The beer was not so much for me. Despite it's gorgeous red color and crisp carbonation still hanging on, there was a funk going on that I just couldn't get passed. It was little rough on my esophagus as well. All the other geeks at the table were going bonkers over it. This was one I just couldn't agree with. I wound up drinking the Boon Oude Geuze with it and it worked just as well. Same basic principles of the high acid content cutting through the rich fats as well as the carbonation.
Despite a super funky beer, this course was amazing.
Mystery Beer: Cantillon Fou' Foune Lambic, unknown year, 5% abv, Belgium
Amuse Bouche: Crostini with a gouda spread, spring onions and chutney.
Now this was a Cantillon I could handle. Cantillon is world renowned for their lambics and gueze's. But they are also know for being some of the most sour beers you can get. These are some of the worlds prettiest beers, but the some of the roughest on me. Luckily not this one thanks to aging rounding out all the dramatic sharp sour edges. Big lovely peaches and apricots in this muted sour beer.
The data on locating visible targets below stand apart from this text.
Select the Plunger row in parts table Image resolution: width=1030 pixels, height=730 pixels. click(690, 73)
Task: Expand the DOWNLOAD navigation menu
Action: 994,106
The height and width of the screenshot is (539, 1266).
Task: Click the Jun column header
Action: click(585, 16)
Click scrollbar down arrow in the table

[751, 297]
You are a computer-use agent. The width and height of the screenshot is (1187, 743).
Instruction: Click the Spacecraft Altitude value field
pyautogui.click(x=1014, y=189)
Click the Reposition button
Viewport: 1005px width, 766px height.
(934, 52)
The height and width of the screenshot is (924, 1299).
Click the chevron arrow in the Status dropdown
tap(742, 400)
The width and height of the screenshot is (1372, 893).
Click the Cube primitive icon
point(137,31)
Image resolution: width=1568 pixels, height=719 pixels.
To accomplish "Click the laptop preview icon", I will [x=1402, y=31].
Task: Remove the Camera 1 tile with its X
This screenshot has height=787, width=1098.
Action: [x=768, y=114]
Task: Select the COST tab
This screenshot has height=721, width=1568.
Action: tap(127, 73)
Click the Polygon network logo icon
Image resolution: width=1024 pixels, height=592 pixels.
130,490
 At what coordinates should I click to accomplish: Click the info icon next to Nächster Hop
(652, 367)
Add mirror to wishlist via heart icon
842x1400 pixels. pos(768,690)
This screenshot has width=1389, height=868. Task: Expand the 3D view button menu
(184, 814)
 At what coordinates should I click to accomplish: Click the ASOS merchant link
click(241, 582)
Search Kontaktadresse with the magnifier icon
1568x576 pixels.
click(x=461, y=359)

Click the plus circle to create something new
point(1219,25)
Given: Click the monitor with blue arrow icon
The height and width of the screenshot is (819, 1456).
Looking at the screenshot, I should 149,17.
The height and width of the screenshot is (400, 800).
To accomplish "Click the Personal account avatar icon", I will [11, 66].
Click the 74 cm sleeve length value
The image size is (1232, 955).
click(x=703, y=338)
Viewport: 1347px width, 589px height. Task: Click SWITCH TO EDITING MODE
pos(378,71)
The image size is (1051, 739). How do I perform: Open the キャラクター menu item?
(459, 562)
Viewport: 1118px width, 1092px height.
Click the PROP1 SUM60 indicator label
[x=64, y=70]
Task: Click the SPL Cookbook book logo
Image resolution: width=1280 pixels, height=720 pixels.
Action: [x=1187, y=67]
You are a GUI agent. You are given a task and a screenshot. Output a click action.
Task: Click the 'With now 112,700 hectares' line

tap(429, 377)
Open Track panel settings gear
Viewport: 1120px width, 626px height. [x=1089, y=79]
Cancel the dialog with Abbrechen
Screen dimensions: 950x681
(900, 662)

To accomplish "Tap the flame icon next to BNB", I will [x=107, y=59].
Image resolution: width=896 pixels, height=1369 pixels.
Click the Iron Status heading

It went perfectly with the little nosh of gouda crostinis.
Intermission Beer: Unibroue Edition 2005, 10% Abv, Dark Belgian Strong Ale, Quebec, Canada.
Sadly from this point on I can only post the picture from this beer dinner. I had to head back to the hotel and sleep. I had a headache so bad. We landed that afternoon and went right to the dinner. This was the kind of headache that wouldn't go away without a few hours darkness and sleep. Luckily I woke up feeling great the next and had a glorious breakfast of King Crab Leg Cakes Eggs Benedict. But bad luck for me, I missed the bread pudding dessert. Todd finished taking pictures for me.
Third Course: Deconstructed venison stew with root vegetables.
Beer: Thomas Hardy's Ale 1996 Old Ale 11.7% abv, England (Retired)
Fourth Course: Pistachio crusted lamb resting in Duchess de Bourgogne demi glace with potatoes au gratin.
Beer: Trappistes Rochefort 8 2004, 9.2% abv, Dark Belgian Strong Ale, Belgium
Dessert: Bread pudding with Thomas Hardy glaze.
Beer: Goulden Carolus Noel, year unknown, Dark Belgian Strong Ale, Belgium.
I love bread pudding. What a shame I couldn't make it all the way to the end. But from everything I did have, it was an incredible meal. Todd said the rest of the meal was fantastic. I got to meet and hang out with some really great people. And I got to bad mouth Sarah Palin with some like minded Alaskans.
Thank you Billy O for kicking off our week in Alaska with an amazing beer dinner.